# Extract provided start

# Open Ground



## david542 (Feb 29, 2012)

In a small bedroom there are 6 outlets.  The last two have an open ground upon inspection the ground wire is twisted around the bare wire that is connected to the green screw.  Is this correct or do I need to take the one wire put around green screw?  Thanks


----------



## JoeD (Feb 29, 2012)

Twisted is not good enough. You either need a wire nut or a crimp.


----------



## david542 (Feb 29, 2012)

Can I wire nut the two ground and put around the screw?  Please explain about what you having me do.  Thanks


----------



## kok328 (Feb 29, 2012)

What you have is typical of what you find in a ground circuit and should be sufficient for a ground.


----------



## david542 (Mar 1, 2012)

If I wire nut the bare wires together then I don't have enough length to put around the screw.  I guess my only option is to put back the way it was and leave the outlets with an open ground.  I don't like doing things this way. I like doing things the right way.


----------



## kok328 (Mar 1, 2012)

Put a pig-tail on the ground wires and hook the pig-tail to the ground screw on the outlet.
A pig-tail is nothing more than a short piece of wire 4" or so that is included under the wire nut with all the other ground wires.


----------



## JoeD (Mar 2, 2012)




----------



## david542 (Mar 6, 2012)

Sorry I didn't get back sooner had a family emergency to take care off.  Upon a closer inspection I found three outlets that I am working on are not tired in with other three. The first outlet is grounded proper, but is set is the same with the two that has an open ground. I pig-till the middle one and still have an open ground.  Any more Ideas?  Thanks


----------



## kok328 (Mar 6, 2012)

Sounds like the ground wire is not attached to a ground source.
To determine this you could use a volt meter and check voltage readings going from hot to ground.  Should read 120V, same as checking voltage between hot and neutral.
You will need to find the other end of the ground wire and all outlets attached to the ground to make sure you have a continous connection of ground through out the circuit.


----------



## david542 (Mar 7, 2012)

The first outlet that is grounded proper with out a pig-till is reading the correct voltage.  The other two have numbers from hot to ground are lower.  Hot to neutral numbers are the same.  When I check the outlets on the other side of the room they have no pig-tills and have correct readings.


----------



## nealtw (Mar 7, 2012)

The box is grounded and when the plug is screwed to the box the plug is grounded to the box, Not as good as a pigtail but that is why you're read that a ground is there.


----------



## david542 (Mar 7, 2012)

I still can't find what breaker that shuts the outlets off.  Can I short to wires to trip the breaker so I have to keep running to and from the basement?


----------



## nealtw (Mar 7, 2012)

Plug in a radio real load and go the basement. Run an extention cord with a light.


----------

# Extract provided end

### Instructions for the task:
Reproduce the passage of the open-ground thread between "To determine this" and "have correct readings.", inclusive.

# Recorded data start

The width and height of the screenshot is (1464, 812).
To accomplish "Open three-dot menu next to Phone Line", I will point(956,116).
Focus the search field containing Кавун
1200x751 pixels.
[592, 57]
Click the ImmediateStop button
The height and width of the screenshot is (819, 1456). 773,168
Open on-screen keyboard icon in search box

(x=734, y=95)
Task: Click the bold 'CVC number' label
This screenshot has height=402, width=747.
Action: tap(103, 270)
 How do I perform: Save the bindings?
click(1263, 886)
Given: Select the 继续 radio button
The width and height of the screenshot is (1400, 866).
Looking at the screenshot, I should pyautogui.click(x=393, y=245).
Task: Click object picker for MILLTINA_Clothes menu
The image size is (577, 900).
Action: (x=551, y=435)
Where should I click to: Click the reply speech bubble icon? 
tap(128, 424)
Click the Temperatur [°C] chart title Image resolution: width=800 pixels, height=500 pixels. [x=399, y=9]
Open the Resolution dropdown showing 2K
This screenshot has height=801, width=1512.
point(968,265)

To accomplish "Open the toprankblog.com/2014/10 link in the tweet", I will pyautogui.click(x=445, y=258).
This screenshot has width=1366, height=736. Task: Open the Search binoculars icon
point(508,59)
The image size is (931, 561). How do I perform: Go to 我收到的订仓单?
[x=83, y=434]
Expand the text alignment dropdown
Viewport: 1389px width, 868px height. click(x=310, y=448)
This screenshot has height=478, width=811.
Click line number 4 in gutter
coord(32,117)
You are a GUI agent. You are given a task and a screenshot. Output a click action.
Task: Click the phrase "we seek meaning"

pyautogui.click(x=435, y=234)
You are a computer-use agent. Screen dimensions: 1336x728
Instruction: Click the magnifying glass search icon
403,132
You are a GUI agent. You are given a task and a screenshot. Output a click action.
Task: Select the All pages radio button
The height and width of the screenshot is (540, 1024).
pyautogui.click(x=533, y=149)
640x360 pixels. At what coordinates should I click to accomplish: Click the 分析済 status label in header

# Recorded data end

### Complete answer:
To determine this you could use a volt meter and check voltage readings going from hot to ground.  Should read 120V, same as checking voltage between hot and neutral.
You will need to find the other end of the ground wire and all outlets attached to the ground to make sure you have a continous connection of ground through out the circuit.


----------



## david542 (Mar 7, 2012)

The first outlet that is grounded proper with out a pig-till is reading the correct voltage.  The other two have numbers from hot to ground are lower.  Hot to neutral numbers are the same.  When I check the outlets on the other side of the room they have no pig-tills and have correct readings.